Song by Aretha, Moraes Moreira, Ricardo Graça Mello, Bebel Gilberto, Baby Consuelo

from the album Pirlimpimpim
- Language: Portuguese
- Released: 1982
- Genre: Pop · children's music
- Label: Som Livre
- Songwriter: Guilherme Arantes
- Producer: Guto Graça Mello

Music video
- "Lindo Balão Azul" on YouTube

= Lindo Balão Azul =

"Lindo Balão Azul" (lit. 'Beautiful Blue Balloon') is a Brazilian children's pop song composed by Guilherme Arantes and released as part of the soundtrack for the television special Pirlimpimpim, broadcast by Rede Globo in 1982, in honor of the centenary of the writer Monteiro Lobato.

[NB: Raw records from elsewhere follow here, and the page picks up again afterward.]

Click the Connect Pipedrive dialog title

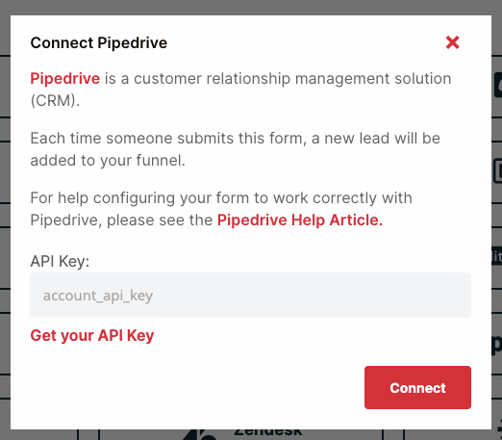click(x=99, y=43)
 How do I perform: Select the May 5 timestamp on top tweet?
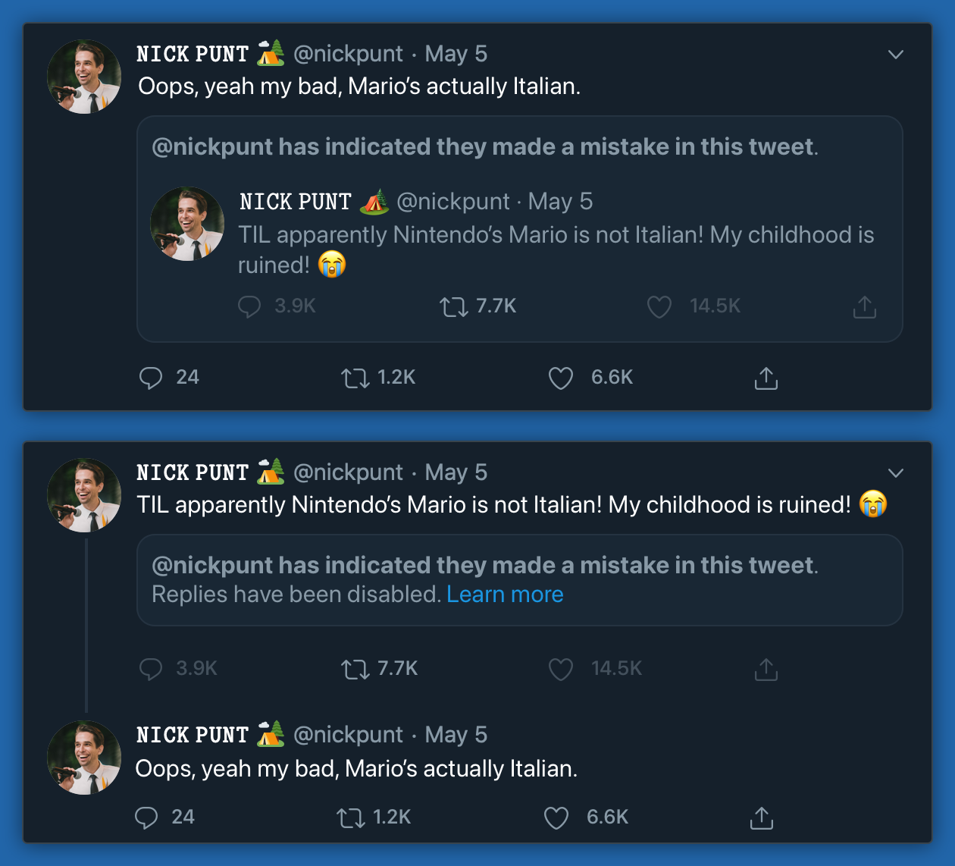tap(456, 54)
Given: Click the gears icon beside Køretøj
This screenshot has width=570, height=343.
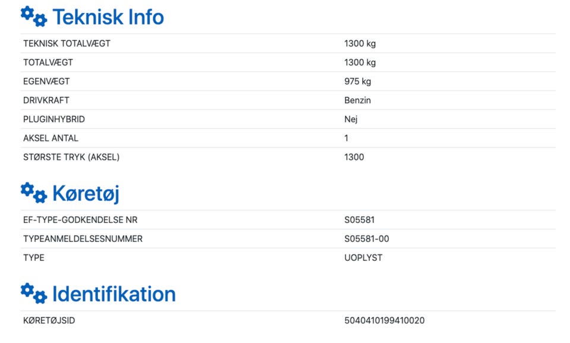Looking at the screenshot, I should pos(34,193).
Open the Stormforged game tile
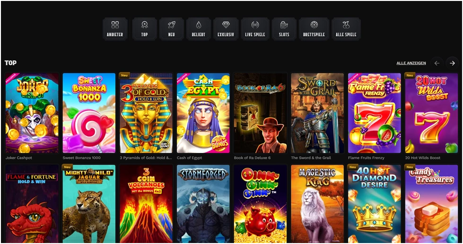 (x=203, y=203)
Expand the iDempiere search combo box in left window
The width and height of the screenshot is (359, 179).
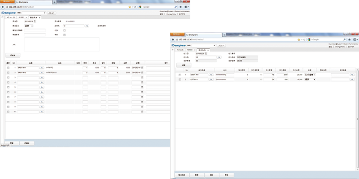click(x=45, y=13)
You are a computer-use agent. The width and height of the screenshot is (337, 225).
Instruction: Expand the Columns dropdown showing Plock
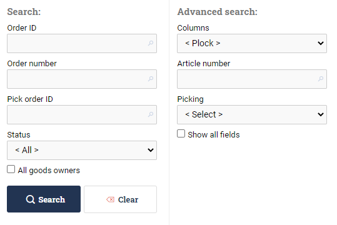pos(252,43)
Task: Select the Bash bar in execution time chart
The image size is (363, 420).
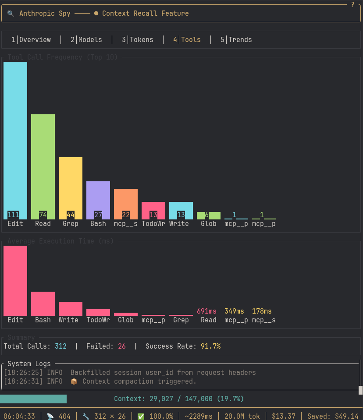Action: click(x=43, y=303)
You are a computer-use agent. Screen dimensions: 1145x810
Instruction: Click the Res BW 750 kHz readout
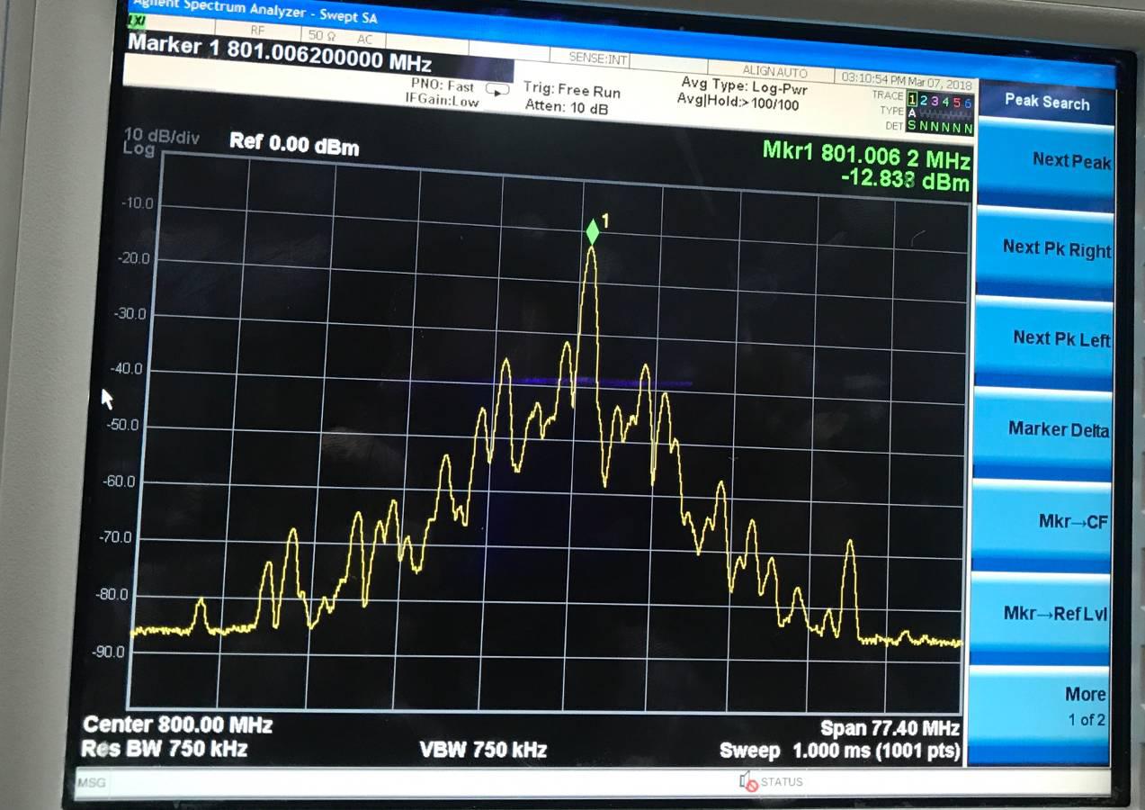point(164,749)
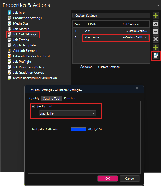The width and height of the screenshot is (161, 186).
Task: Open the Estimate Production Cost chart icon
Action: (x=10, y=56)
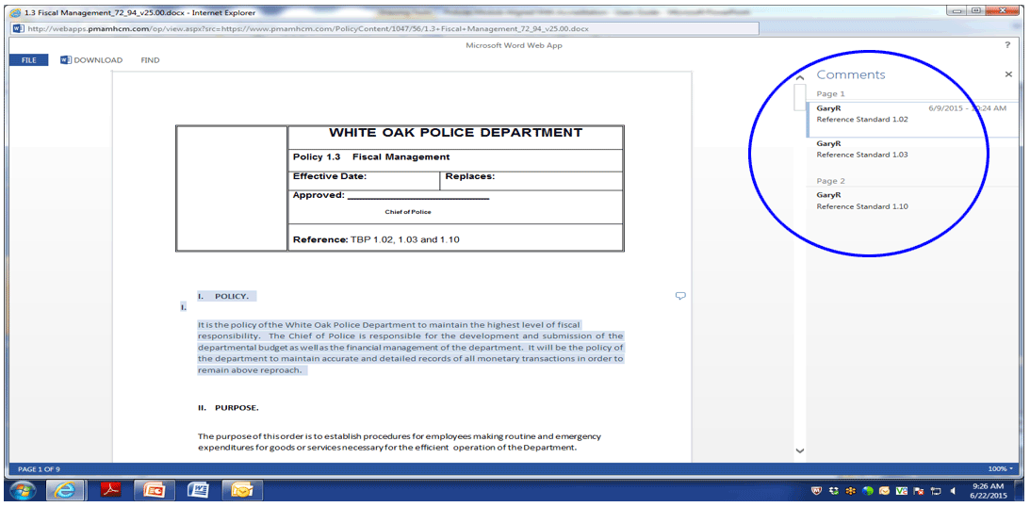Open PowerPoint from the taskbar

pos(154,491)
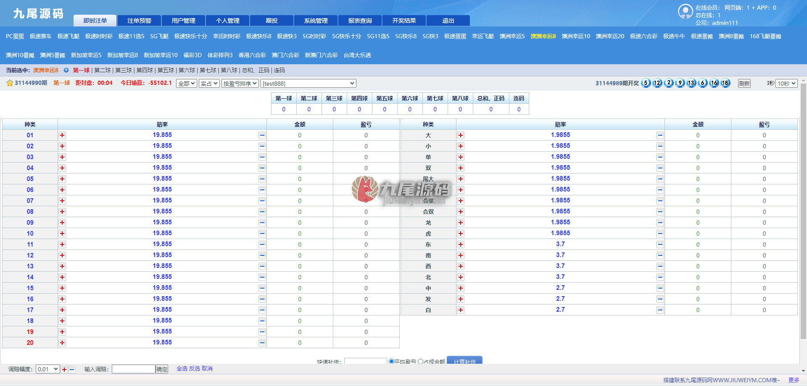
Task: Click the 刷新 refresh button
Action: [744, 84]
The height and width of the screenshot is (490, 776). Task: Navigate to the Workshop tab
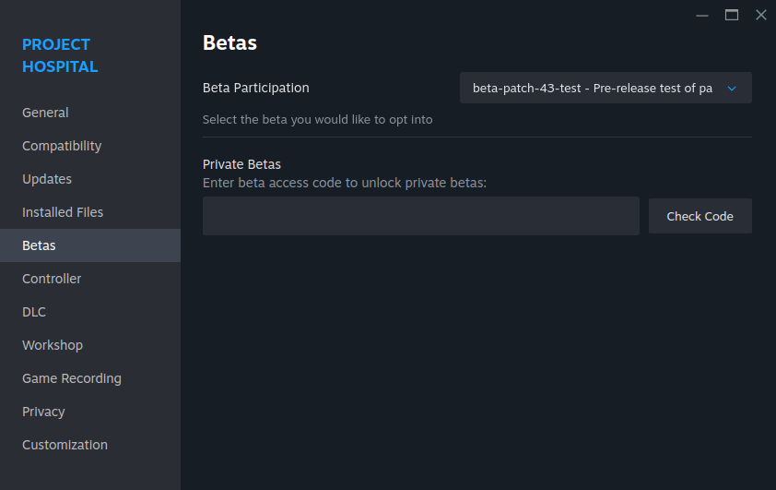53,345

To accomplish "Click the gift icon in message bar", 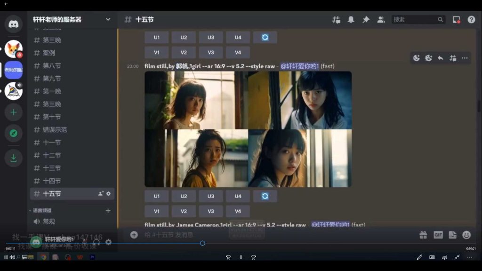I will 423,234.
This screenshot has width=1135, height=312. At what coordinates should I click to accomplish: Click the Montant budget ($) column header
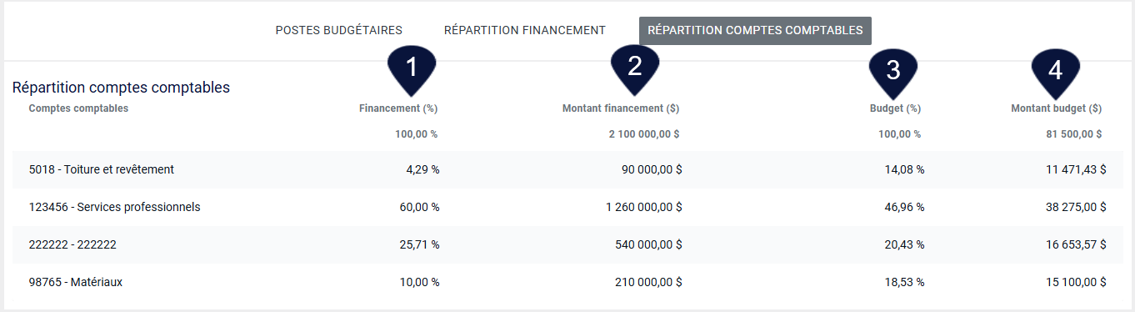point(1057,108)
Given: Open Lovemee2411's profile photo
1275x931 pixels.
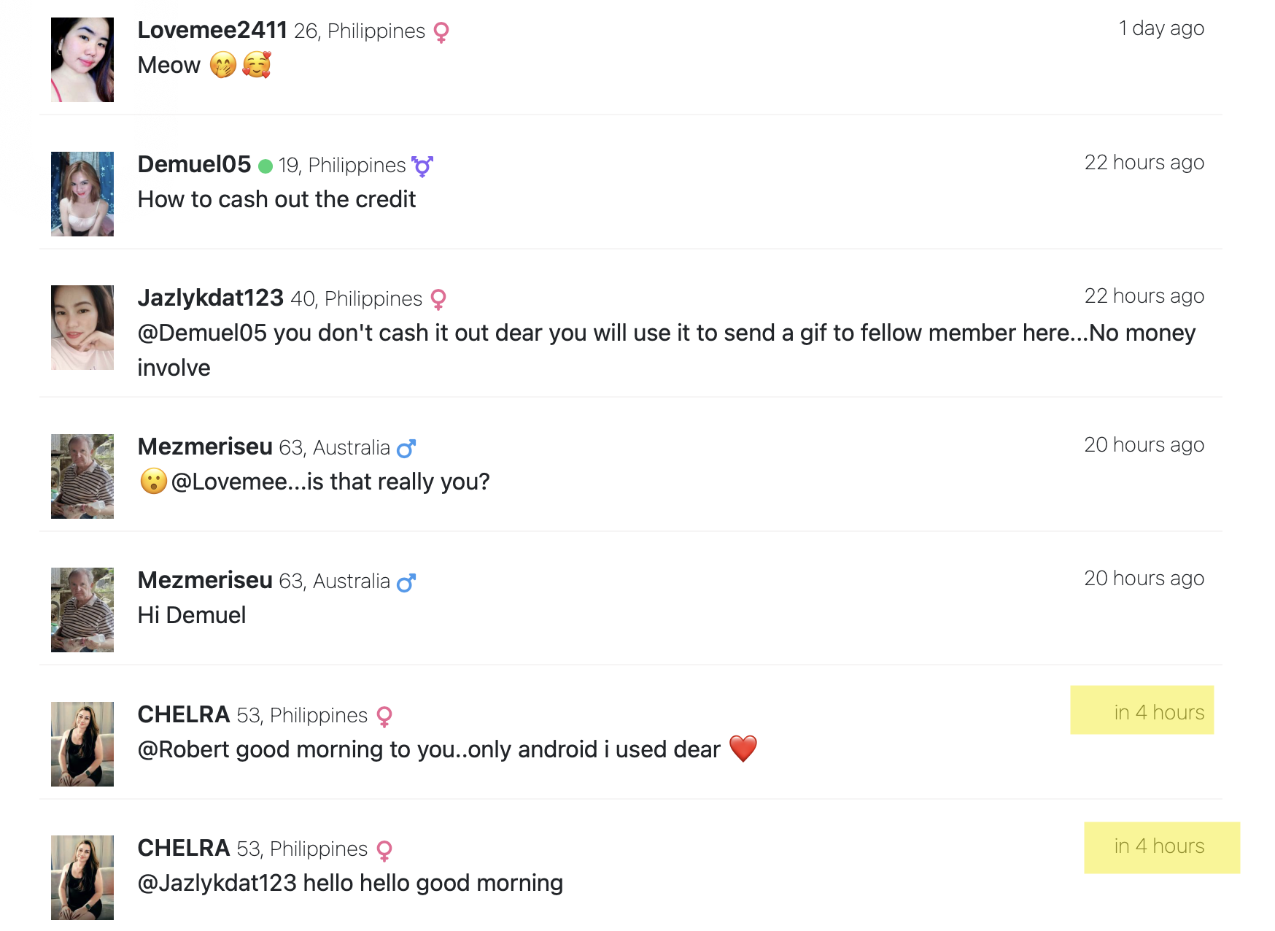Looking at the screenshot, I should (x=82, y=60).
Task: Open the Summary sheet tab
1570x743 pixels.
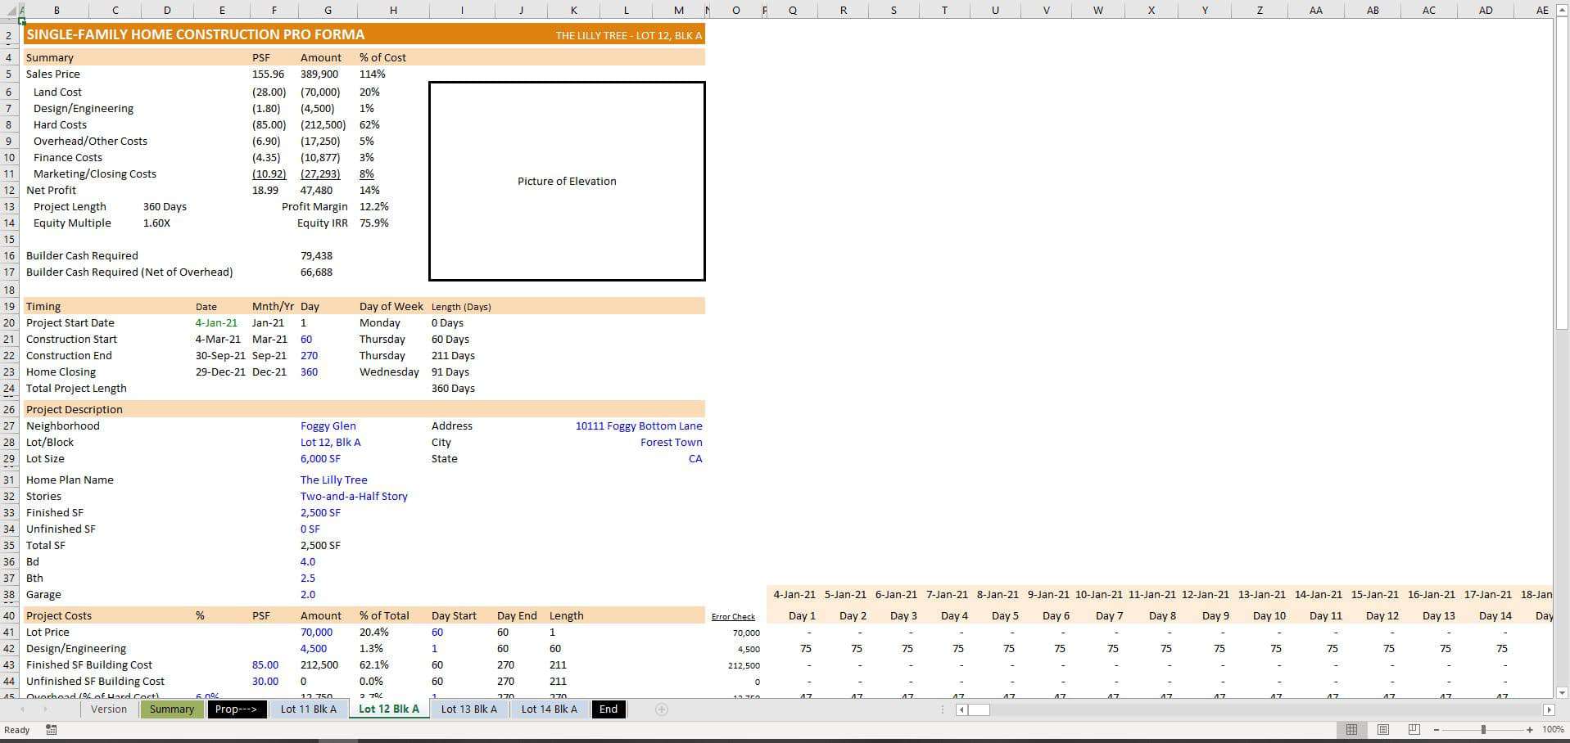Action: click(x=171, y=709)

The special's theme revolved around the journey into space undertaken by the characters Emília, Pedrinho, Narizinho, and Visconde de Sabugosa, from the Sítio do Picapau Amarelo novel series. According to the composer, each of the characters inhabits the world of the moon in a distinct manner: "Visconde, for being futuristic and whimsical; Emília, as the artist, the dreamer and romantic genius; Pedrinho, the adventurous spirit; and Narizinho, vivacity and intelligence"—aspects that were incorporated into the song's lyrics.

The vocals for the song were performed by Aretha, Moraes Moreira, Ricardo Graça Mello, Bebel Gilberto, and Baby Consuelo. The song achieved immediate success upon its release; according to the Escritório Central de Arrecadação e Distribuição (ECAD), it was the ninth most-played track on Brazilian radio stations between April and May 1983. The album Pirlimpimpim sold over 500,000 copies by 1984, while the single earned a Gold Record for exceeding 100,000 copies sold. The song's producer, Guto Graça Mello, was also awarded a Gold Record for his contribution.

The boy band Dominó recorded a Spanish-language version in 1985, which achieved success in Spain and Venezuela. The clown duo Patati Patatá recorded a new version of the song in 2012.